40/41 Trucks use a p***enger car frame. 42-?? use a frame similar to a 53-56 F100 frame 40-41 have 114" wheelbase if i remember correctly I don`t know about 42-??..... I would look for the axle bumper hole , center the rear and modify the bed. Michael
I have a '41 with a 9" Ford rear end. 15" wheels with 235x70 series tires.Here are some pics. I have about the same clearance from the rear end to cross member that you have. I'd say shove the bed as far forward as possible. My bed has about 1 1/2" clearance from the back of the cab.

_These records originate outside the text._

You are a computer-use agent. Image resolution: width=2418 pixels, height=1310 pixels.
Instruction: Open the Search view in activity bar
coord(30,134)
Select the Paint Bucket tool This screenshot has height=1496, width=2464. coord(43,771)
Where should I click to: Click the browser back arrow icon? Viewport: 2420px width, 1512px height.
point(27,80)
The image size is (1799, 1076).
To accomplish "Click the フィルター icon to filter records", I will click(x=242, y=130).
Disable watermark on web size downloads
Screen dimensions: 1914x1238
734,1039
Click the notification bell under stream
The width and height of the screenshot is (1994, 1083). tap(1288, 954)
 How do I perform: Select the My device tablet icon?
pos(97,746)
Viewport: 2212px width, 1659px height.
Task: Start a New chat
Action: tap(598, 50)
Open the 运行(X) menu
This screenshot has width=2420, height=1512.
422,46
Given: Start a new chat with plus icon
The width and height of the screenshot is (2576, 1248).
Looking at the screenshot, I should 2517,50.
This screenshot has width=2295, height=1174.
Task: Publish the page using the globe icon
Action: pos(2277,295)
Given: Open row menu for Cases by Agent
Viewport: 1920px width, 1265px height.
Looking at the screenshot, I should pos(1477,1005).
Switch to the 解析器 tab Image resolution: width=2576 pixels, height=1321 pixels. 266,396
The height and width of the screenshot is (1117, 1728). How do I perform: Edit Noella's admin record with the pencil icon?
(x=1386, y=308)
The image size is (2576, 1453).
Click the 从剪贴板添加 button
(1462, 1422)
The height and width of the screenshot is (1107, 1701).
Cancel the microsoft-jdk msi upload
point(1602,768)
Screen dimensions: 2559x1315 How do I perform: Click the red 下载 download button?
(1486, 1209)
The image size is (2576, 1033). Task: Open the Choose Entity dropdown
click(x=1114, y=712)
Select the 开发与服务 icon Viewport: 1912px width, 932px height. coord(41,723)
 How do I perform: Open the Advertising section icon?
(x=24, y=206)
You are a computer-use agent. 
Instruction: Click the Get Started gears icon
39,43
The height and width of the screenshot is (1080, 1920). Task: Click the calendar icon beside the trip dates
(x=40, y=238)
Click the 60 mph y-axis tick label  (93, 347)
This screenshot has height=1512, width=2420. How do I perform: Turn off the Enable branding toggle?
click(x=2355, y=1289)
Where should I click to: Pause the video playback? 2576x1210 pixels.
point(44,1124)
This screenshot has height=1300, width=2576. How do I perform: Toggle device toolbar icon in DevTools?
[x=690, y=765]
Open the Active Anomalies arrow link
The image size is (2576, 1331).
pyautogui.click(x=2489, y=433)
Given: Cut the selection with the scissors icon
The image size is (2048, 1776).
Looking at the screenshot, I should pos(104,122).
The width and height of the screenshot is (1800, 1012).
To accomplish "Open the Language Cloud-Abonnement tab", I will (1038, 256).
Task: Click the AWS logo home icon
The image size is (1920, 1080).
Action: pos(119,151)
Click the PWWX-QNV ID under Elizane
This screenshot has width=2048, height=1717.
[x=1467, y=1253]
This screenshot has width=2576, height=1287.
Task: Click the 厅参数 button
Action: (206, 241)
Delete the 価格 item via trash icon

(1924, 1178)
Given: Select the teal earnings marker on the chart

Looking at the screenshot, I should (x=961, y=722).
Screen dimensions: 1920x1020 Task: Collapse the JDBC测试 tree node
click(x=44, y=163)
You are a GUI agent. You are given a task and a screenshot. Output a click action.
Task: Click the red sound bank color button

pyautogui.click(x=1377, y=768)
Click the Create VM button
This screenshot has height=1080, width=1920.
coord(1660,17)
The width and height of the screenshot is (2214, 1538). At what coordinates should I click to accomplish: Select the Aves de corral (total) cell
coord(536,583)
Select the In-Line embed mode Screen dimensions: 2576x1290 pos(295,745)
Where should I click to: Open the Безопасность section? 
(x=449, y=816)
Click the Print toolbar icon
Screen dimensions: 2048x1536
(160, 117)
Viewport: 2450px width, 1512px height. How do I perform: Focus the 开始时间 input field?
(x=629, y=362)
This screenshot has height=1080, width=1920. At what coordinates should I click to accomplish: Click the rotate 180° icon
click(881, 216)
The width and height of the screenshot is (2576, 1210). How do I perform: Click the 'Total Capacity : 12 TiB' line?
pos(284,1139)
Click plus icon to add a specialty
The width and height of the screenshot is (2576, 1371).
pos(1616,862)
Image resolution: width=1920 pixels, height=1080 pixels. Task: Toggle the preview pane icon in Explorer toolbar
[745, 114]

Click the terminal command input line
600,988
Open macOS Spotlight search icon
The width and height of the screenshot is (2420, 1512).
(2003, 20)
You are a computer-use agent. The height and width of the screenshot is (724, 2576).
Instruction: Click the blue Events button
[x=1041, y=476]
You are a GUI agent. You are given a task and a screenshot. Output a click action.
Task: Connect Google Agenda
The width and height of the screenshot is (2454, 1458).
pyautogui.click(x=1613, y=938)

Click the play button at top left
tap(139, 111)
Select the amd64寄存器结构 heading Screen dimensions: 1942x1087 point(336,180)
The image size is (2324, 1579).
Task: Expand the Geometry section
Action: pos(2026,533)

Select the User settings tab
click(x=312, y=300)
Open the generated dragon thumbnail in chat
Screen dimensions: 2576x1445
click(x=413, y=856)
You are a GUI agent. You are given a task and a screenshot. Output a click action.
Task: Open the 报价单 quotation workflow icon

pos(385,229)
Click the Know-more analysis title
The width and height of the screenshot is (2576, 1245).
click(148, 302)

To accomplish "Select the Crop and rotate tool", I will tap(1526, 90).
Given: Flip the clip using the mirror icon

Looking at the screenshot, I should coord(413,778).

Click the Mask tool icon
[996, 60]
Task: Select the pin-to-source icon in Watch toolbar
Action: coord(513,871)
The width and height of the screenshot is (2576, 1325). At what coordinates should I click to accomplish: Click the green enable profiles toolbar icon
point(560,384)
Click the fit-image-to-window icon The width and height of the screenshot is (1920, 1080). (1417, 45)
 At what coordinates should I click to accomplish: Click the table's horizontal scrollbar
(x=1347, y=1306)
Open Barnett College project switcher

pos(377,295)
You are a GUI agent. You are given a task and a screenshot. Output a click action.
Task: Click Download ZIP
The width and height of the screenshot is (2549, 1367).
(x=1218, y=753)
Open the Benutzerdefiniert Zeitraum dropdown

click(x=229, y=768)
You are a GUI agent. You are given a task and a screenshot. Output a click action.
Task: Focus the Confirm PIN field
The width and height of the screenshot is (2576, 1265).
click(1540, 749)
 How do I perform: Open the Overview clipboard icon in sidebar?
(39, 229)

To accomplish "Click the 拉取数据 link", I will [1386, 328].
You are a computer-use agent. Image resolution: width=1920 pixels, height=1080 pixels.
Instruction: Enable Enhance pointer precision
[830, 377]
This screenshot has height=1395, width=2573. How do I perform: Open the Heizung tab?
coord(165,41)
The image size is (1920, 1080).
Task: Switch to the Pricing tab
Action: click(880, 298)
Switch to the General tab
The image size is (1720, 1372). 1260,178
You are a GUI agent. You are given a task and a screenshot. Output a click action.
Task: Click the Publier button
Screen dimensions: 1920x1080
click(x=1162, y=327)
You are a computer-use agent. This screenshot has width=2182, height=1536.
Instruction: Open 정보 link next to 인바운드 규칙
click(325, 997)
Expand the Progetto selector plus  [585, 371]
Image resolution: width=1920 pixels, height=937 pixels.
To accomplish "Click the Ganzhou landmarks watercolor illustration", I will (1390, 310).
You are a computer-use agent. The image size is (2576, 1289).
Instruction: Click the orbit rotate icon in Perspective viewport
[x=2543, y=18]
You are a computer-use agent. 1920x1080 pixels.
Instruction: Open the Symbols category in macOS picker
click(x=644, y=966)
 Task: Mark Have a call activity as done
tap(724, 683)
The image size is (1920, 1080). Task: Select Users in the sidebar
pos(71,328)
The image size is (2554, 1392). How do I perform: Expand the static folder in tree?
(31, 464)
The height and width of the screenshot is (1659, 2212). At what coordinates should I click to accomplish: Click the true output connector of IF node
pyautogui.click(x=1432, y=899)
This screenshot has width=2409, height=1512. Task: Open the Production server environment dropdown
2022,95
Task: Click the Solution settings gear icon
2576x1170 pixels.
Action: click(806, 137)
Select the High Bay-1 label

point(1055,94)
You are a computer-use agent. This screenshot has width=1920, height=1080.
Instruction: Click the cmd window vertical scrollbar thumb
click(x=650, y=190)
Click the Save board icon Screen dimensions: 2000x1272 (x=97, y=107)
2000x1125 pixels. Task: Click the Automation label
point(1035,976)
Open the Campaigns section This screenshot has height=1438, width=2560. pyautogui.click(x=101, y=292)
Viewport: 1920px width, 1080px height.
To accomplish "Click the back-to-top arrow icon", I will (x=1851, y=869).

UPDATE! Thanks for the input, fellas. I just unbolted the bed and moved it forward as far as it will go. I also fitted the fender properly and it's surprising how far you can move the opening forward just by pressing the fender in behind the wheel. My bed front panel is bolted in, because I have dismantled the bed. I unbolted it and turned it backwards. I pushed the bed forward about 1-1/2" and bent the fender and it lines up ok now. I think I can move the axle back about 3/4", so I can then move the bed back again to 3/4" forward from where I first had it. Have to re-do the mounts, but as it is the wrong bed to begin with, they are all home made anyway. I don't have any running boards, other than some from an incorrect year of truck that have been modified to fit. So, thanks for the input, I think I now have a solution. Here's a pic: Thanks again for the help. Mart.
Do you have a 112" wheelbase set up. Measure from from front axle centerline back for rear end placement and go from there to see what is up.
Most old cars never had the axle centred in the rear fenders. As the suspension moved and the spring flattened the axle would move back and up slightly. I personally would first check the wheel base and secondly move the axle back only if required, even if it meant modifying the rear springs so that wheel was centred in rear fenders. Can the rear box be easily fixed or replicated? You may not need to increase tail shaft length or rear flexible brake line. I'd leave OEM cross members to save yourself some work, they give your ch***is strength and rigidity than it needs. I've seen them flattened to look OEM and give sufficient clearance. I just like all OEM panels the way they left the factory, fenders, running boards etc but that's me. From an aesthetics point of view it would only enhance the look to centre the wheels. My 0.02 cents worth.